* Required work
Reproduce the material below word for word, beginning with its first line and stopping after the line that contains "tap(606, 135)".

(Entries on where items appear)
--- start ---
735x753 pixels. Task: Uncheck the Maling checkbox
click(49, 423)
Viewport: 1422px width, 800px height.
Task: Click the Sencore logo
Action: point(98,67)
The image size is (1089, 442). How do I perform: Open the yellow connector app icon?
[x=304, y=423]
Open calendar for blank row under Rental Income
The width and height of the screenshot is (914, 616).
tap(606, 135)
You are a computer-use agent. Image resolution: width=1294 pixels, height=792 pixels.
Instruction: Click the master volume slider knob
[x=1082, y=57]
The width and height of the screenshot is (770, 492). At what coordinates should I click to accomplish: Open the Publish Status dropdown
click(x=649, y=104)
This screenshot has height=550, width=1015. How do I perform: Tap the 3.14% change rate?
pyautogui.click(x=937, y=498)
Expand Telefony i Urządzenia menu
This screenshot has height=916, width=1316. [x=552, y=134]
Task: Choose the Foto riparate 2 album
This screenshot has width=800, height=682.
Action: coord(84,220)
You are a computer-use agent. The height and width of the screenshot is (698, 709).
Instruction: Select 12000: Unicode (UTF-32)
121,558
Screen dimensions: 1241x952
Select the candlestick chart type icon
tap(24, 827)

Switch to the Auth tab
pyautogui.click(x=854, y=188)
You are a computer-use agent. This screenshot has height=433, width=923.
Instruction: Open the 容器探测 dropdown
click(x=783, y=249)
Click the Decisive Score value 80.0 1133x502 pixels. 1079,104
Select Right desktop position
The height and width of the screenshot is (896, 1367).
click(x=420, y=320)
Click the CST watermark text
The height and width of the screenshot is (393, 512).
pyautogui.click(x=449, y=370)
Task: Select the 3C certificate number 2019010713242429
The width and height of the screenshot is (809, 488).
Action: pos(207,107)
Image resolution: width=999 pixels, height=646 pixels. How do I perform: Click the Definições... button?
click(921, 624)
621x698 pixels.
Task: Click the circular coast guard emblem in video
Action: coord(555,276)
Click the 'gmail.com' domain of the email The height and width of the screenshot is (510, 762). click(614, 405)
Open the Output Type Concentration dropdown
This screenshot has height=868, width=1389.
--- end ---
* Final result
735x753 pixels. Task: Uncheck the Maling checkbox
click(49, 423)
Viewport: 1422px width, 800px height.
Task: Click the Sencore logo
Action: point(98,67)
The image size is (1089, 442). How do I perform: Open the yellow connector app icon?
[x=304, y=423]
Open calendar for blank row under Rental Income
The width and height of the screenshot is (914, 616).
tap(606, 135)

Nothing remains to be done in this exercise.